Jonathan Alicea is an assistant editor for HCPLive. He graduated from Princeton University with a degree with English and minors in Linguistics and Theater. He spends his free time writing plays, playing PlayStation, enjoying the company of his 2 pugs, and navigating a right-handed world as a lefty. You can email him at email@example.com.
Valoctocogene roxaparvovec would be the first ever approved gene therapy to treat patients with hemophilia A.
The US Food and Drug Administration (FDA) has issued a complete response letter (CRL) to BioMarin Pharmaceutical for its valoctocogene roxaparvovec (Valrox) gene therapy for severe hemophilia A.
The company’s application was supported by its ongoing phase 3 study of the investigative gene therapy as well as three-year data from the Phase 1/2 study.
However, the agency requested that the company provide substantial evidence of a durable effect using Annualized Bleeding Rate (ABR) as the primary endpoint. Thus, they introduced a new recommendation for two years of data from the study.
The FDA’s decision recommends that investigators complete their Phase 3 study, which began on November 2019, with the last patient expecting to complete two years of follow up on November 2021.

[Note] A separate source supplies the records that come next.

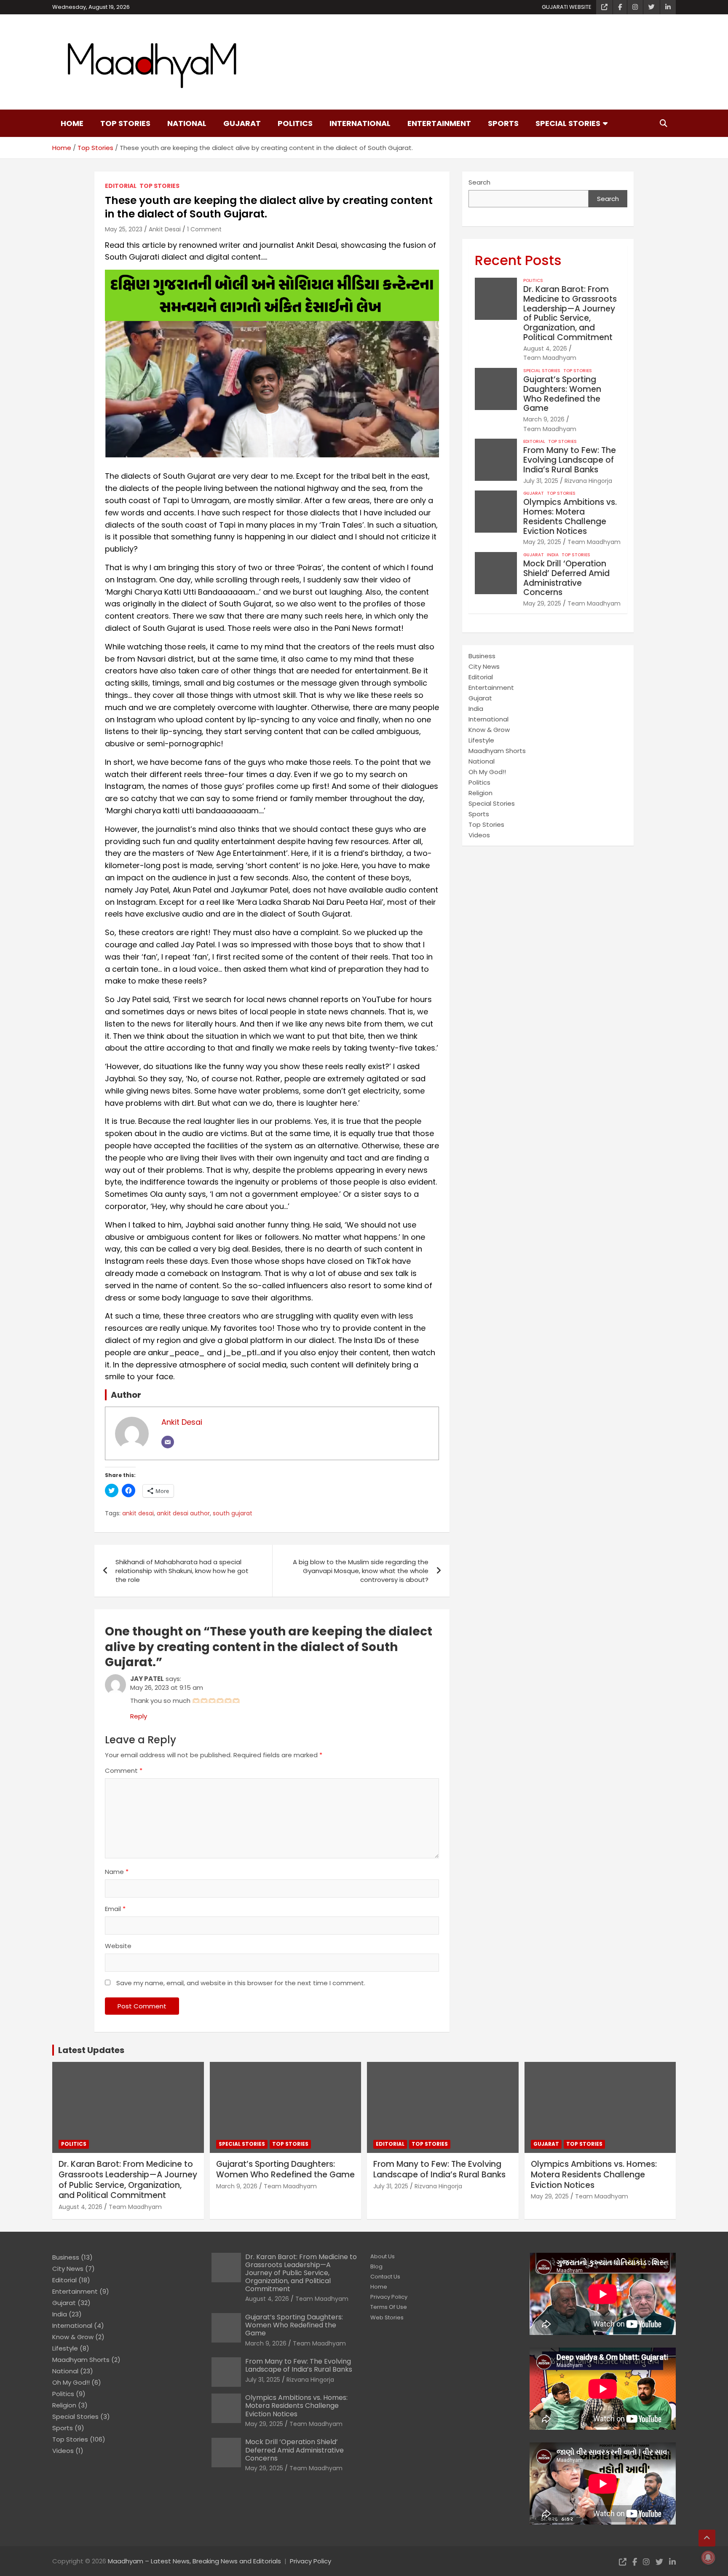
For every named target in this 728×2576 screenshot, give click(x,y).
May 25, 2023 (123, 229)
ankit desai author (183, 1513)
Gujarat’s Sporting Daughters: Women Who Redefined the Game (562, 394)
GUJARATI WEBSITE (567, 7)
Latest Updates (91, 2050)
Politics (295, 123)
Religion (480, 792)
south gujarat (232, 1513)
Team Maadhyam (549, 358)
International (360, 123)
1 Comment (204, 229)
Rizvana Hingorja (588, 481)
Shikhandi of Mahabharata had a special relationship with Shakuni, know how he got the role (182, 1570)
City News (484, 666)
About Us (382, 2256)
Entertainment (439, 123)
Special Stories (567, 123)
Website (118, 1945)
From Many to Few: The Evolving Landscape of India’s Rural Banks (569, 460)
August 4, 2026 (545, 348)
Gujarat (242, 123)
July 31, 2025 (540, 481)
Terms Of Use (388, 2307)
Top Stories (125, 123)
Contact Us (385, 2277)
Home (72, 123)
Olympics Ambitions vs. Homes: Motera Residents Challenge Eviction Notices (570, 516)
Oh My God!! (487, 771)
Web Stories (387, 2317)
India (553, 555)
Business (481, 655)
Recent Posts (518, 260)
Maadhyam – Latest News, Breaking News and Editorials (194, 2561)
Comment (123, 1770)
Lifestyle (481, 740)
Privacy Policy (388, 2297)
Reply (138, 1716)
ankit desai (138, 1513)
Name (116, 1871)
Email (115, 1908)
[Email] (167, 1442)
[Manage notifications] (708, 2557)
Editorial (120, 186)
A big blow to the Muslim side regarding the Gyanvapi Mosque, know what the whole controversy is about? (360, 1570)
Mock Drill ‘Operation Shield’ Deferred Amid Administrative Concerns (566, 578)
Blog (376, 2266)
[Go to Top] (707, 2538)
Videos (479, 835)
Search (479, 182)
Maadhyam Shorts (497, 750)
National (186, 123)
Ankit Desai (165, 229)
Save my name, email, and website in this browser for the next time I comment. (240, 1982)
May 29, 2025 (542, 542)
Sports (503, 123)
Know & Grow (489, 729)
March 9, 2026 (544, 419)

Furthermore, the agency concluded that the differences between Phase 1/2 and Phase 3 of the study limited its ability to rely on the Phase 1 study to support durability of effect.

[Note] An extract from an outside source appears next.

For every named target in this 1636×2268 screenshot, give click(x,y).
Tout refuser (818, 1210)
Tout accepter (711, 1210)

BioMarin has indicated their commitment to pursuing approval for the novel gene therapy.
"We are surprised and disappointed that the FDA introduced new expectations for the first time in the Complete Response Letter.” Jean-Jacques Bienaimé, M.B.A., Chairman and Chief Executive Office of BioMarin said in a statement. “We are confident in valoctocogene roxaparvovec gene therapy and its potential to redefine the treatment paradigm for people with hemophilia A."
Valoctocogene roxaparvovec was previously granted Priority Review status and Breakthrough Therapy and Orphan Drug designations, which it currently maintains.
Clinical trials will nonetheless continue as the company explores next steps to obtain approval.
The company is also waiting on the European Medicines Agency to review and approve its Marketing Authorization Application for its therapy.